Garnett loved the sea, sailing and the Isle of Wight, although in later years he also took holidays in the Greek islands where he died. The family gatherings and holidays on the Isle of Wight are known for their size. Beach hockey at low tide with 20 each side might be followed by 50 in St Helens Church. The annual walk to Whitecliff Bay, was distinguished by John Garnett telling successive generations the stories of Captain Scott's Last Expedition and of the short life of the Titanic.

At his retirement party, organised by his second wife, Julia Cleverdon, now Director of Business in the Community, thousands from industry and commerce came to the Albert Hall in teams of 10. Each team involved managers with trade unionists and young people for a day of involvement with company chairmen and trade union leaders whose careers had grown alongside John Garnett.

On leaving the Industrial Society in 1986, Garnett served as Chairman of West Lambeth Health Authority (1986-90), fighting the waves of despondency in a changing Health Service and pulling St Thomas' Hospital in London back from the brink of closure.

He never really retired, believing that you should run the last lap fastest of all. He poured his energy into his younger daughters' school parent association, the New River Walk in Islington, and St James's, his local church, building a new church hall and sheltered accommodation for single- parent families. He had earlier been Deputy Chairman of the United Nations Association, 1954-56, and chaired the Churches Council on Gambling, from 1965 to 1971.
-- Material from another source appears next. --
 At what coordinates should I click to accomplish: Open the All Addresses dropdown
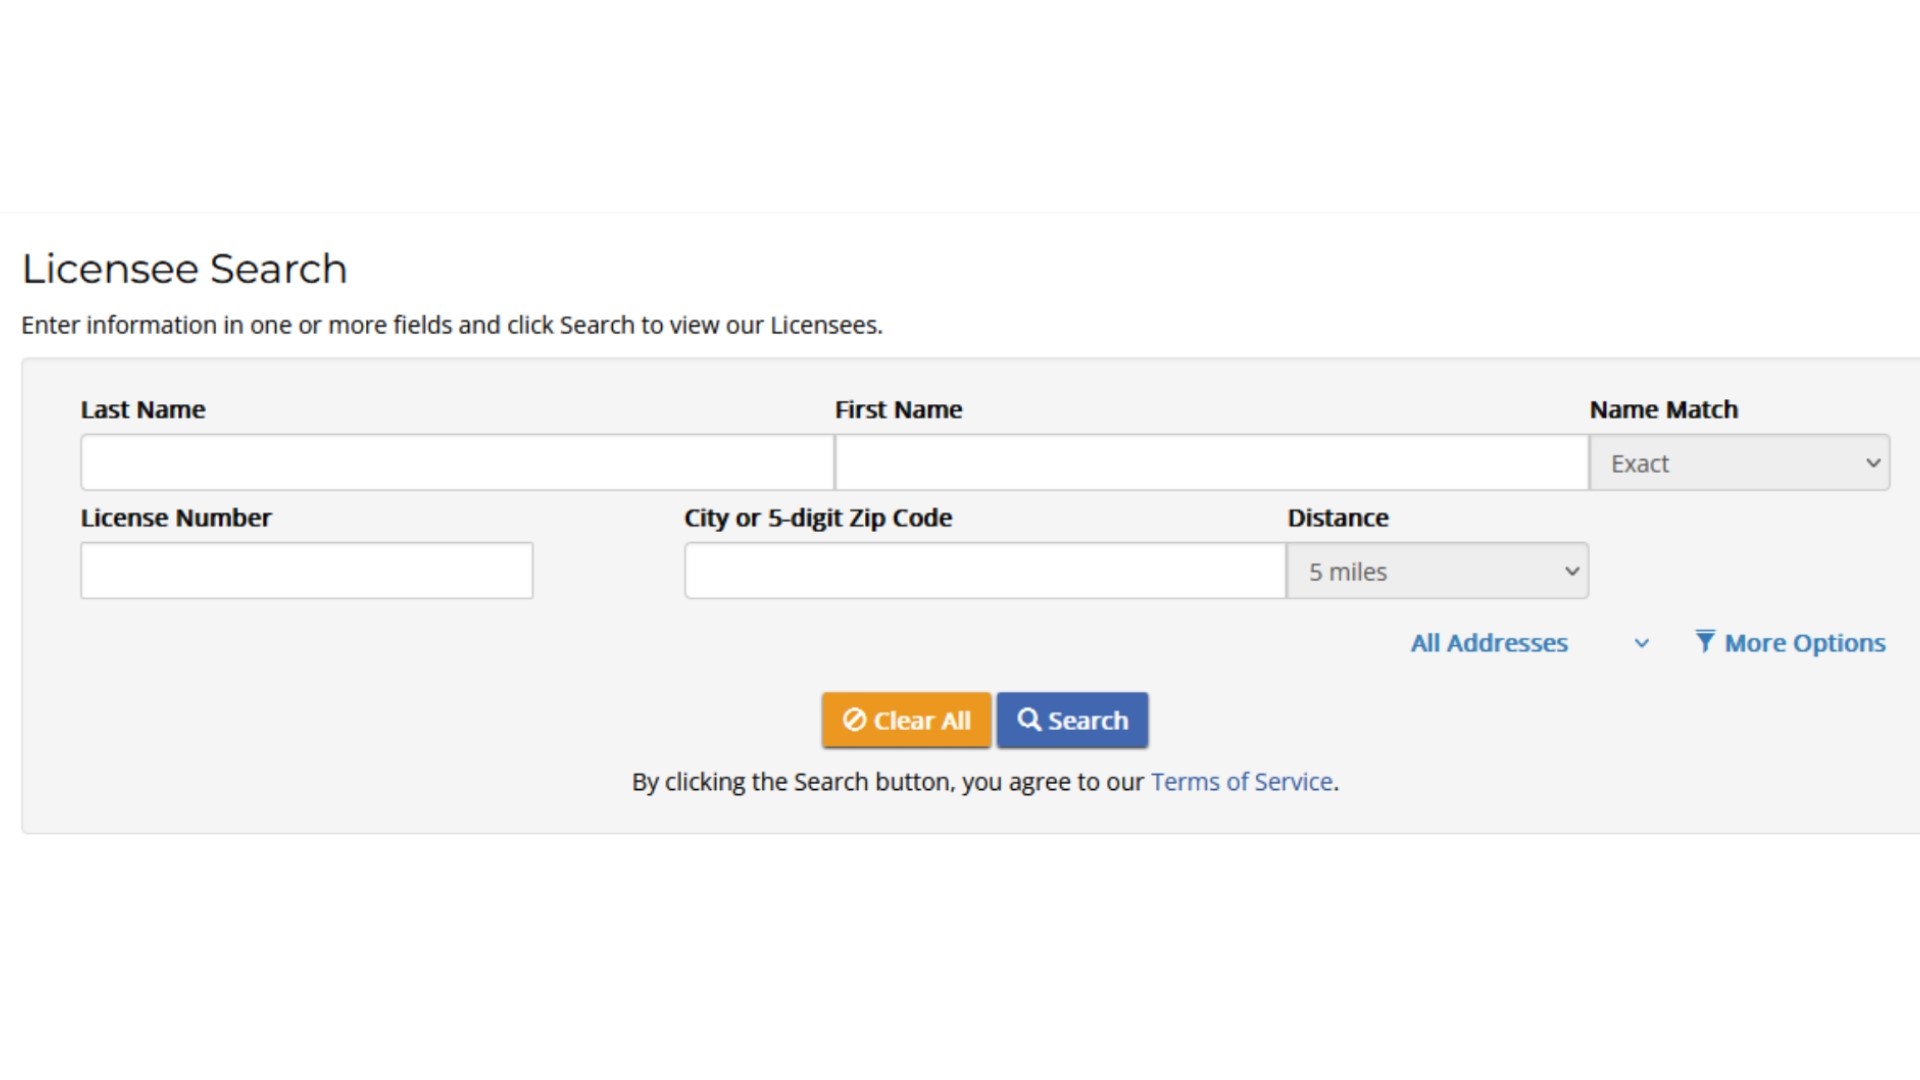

Garnett led by example, walking the job, listening and speaking to people at all levels in the organisation with the same passion and care that he poured out in his speeches. At Lambeth Health Authority, appalled by the litter in the corridors, he set himself the task of picking up 10 pieces of litter on his way in and 10 on his way out. His greatest joy was seeing a consultant do likewise.

For his 75th birthday last year, 75 of the family put on a performance in full costume of HMS Pinafore in a Greek amphitheatre he had built, like his beloved Stone House in the Isle of Wight, by hand alone.

John Garnett's strength came from a real love of people, and the joys of setting them alight and his belief in Christ's call to serve God and his fellow man. His sense of humour - and a strong sense of his own failings - kept him approachable and fun, a very practical idealist.